→ How to complete this task
Please copy each line below that contains the string "will".

BEGIN Records to use

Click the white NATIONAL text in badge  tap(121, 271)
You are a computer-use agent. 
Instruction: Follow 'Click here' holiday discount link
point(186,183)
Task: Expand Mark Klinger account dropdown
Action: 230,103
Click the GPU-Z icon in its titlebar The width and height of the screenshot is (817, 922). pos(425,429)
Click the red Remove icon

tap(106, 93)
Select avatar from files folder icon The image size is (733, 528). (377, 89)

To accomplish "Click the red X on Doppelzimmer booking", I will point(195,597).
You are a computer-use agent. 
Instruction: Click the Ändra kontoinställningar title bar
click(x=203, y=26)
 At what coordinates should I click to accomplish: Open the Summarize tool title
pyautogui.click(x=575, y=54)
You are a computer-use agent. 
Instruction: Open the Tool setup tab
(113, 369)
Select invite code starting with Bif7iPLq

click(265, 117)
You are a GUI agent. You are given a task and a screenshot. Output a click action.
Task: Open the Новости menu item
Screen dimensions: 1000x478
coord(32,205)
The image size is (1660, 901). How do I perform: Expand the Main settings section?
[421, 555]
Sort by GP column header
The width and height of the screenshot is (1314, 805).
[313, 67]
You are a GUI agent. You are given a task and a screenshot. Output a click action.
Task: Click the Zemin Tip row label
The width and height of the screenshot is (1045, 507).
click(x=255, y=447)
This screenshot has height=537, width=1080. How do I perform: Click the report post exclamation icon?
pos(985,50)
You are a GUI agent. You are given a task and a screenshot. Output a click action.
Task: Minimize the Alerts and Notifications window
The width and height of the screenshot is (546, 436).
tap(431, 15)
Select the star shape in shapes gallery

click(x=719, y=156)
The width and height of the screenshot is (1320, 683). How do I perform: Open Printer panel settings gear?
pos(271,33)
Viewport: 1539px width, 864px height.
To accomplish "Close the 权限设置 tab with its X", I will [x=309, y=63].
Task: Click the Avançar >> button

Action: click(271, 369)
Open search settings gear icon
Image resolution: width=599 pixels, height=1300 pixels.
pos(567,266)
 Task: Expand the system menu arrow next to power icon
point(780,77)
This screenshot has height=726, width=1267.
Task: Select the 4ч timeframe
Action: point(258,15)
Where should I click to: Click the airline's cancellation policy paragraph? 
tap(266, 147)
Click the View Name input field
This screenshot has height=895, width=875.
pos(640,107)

END Records to use

→ Reply
To accomplish "Click the red X on Doppelzimmer booking", I will point(195,597).
To accomplish "Close the 权限设置 tab with its X", I will [x=309, y=63].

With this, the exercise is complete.